*** Begin section ***

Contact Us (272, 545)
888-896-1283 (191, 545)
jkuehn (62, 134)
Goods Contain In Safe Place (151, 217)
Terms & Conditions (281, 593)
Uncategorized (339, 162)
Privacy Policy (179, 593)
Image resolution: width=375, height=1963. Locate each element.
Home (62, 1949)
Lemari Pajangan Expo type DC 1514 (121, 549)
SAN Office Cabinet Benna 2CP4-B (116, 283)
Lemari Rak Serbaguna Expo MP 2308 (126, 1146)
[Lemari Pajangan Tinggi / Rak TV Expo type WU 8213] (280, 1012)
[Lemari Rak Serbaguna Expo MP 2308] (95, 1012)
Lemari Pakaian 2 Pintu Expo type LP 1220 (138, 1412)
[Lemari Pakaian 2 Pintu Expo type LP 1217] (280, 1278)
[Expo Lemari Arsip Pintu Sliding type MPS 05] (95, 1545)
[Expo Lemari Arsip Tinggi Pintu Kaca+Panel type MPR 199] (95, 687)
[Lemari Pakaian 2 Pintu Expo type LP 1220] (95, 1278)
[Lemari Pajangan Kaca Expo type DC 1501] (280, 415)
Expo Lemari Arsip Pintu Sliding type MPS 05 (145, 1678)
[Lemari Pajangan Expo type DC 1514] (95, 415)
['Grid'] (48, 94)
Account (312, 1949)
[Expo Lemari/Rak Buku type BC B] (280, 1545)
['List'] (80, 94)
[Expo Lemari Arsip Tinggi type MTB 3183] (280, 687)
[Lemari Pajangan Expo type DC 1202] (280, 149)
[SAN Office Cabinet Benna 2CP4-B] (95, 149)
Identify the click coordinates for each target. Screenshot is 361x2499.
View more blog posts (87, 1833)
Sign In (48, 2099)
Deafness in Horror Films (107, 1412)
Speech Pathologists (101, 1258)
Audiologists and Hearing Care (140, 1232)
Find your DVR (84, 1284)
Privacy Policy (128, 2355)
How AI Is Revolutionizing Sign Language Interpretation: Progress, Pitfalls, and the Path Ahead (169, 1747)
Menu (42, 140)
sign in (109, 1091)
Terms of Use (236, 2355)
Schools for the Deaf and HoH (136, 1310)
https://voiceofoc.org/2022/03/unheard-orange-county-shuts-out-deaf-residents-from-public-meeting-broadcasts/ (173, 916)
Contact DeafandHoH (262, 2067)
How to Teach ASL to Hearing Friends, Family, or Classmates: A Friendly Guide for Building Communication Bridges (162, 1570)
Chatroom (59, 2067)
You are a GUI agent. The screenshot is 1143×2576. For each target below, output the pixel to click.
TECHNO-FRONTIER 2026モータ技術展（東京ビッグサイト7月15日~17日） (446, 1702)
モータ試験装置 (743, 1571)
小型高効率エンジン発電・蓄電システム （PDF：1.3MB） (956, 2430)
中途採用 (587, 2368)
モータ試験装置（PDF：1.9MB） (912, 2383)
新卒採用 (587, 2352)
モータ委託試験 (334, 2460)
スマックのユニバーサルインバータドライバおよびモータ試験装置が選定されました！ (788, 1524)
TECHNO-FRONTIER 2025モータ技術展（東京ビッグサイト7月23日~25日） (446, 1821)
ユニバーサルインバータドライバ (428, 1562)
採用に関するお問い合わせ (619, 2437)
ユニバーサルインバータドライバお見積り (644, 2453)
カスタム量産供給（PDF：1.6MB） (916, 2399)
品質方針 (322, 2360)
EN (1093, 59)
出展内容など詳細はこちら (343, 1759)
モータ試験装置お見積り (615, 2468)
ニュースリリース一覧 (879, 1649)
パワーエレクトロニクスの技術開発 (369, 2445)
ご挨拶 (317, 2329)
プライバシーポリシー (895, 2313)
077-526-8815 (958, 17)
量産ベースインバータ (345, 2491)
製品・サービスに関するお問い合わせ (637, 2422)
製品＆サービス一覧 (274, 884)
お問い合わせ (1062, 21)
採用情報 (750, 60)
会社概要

*** End section ***

Output each line of the records above exactly, beginning at the first, and stop once the line containing "Chatroom (59, 2067)" has been output.

Contact Us (272, 545)
888-896-1283 (191, 545)
jkuehn (62, 134)
Goods Contain In Safe Place (151, 217)
Terms & Conditions (281, 593)
Uncategorized (339, 162)
Privacy Policy (179, 593)
Image resolution: width=375, height=1963. Locate each element.
Home (62, 1949)
Lemari Pajangan Expo type DC 1514 (121, 549)
SAN Office Cabinet Benna 2CP4-B (116, 283)
Lemari Rak Serbaguna Expo MP 2308 (126, 1146)
[Lemari Pajangan Tinggi / Rak TV Expo type WU 8213] (280, 1012)
[Lemari Rak Serbaguna Expo MP 2308] (95, 1012)
Lemari Pakaian 2 Pintu Expo type LP 1220 (138, 1412)
[Lemari Pakaian 2 Pintu Expo type LP 1217] (280, 1278)
[Expo Lemari Arsip Pintu Sliding type MPS 05] (95, 1545)
[Expo Lemari Arsip Tinggi Pintu Kaca+Panel type MPR 199] (95, 687)
[Lemari Pakaian 2 Pintu Expo type LP 1220] (95, 1278)
[Lemari Pajangan Kaca Expo type DC 1501] (280, 415)
Expo Lemari Arsip Pintu Sliding type MPS 05 (145, 1678)
[Lemari Pajangan Expo type DC 1514] (95, 415)
['Grid'] (48, 94)
Account (312, 1949)
[Expo Lemari/Rak Buku type BC B] (280, 1545)
['List'] (80, 94)
[Expo Lemari Arsip Tinggi type MTB 3183] (280, 687)
[Lemari Pajangan Expo type DC 1202] (280, 149)
[SAN Office Cabinet Benna 2CP4-B] (95, 149)
Identify the click coordinates for each target. Screenshot is 361x2499.
View more blog posts (87, 1833)
Sign In (48, 2099)
Deafness in Horror Films (107, 1412)
Speech Pathologists (101, 1258)
Audiologists and Hearing Care (140, 1232)
Find your DVR (84, 1284)
Privacy Policy (128, 2355)
How AI Is Revolutionizing Sign Language Interpretation: Progress, Pitfalls, and the Path Ahead (169, 1747)
Menu (42, 140)
sign in (109, 1091)
Terms of Use (236, 2355)
Schools for the Deaf and HoH (136, 1310)
https://voiceofoc.org/2022/03/unheard-orange-county-shuts-out-deaf-residents-from-public-meeting-broadcasts/ (173, 916)
Contact DeafandHoH (262, 2067)
How to Teach ASL to Hearing Friends, Family, or Classmates: A Friendly Guide for Building Communication Bridges (162, 1570)
Chatroom (59, 2067)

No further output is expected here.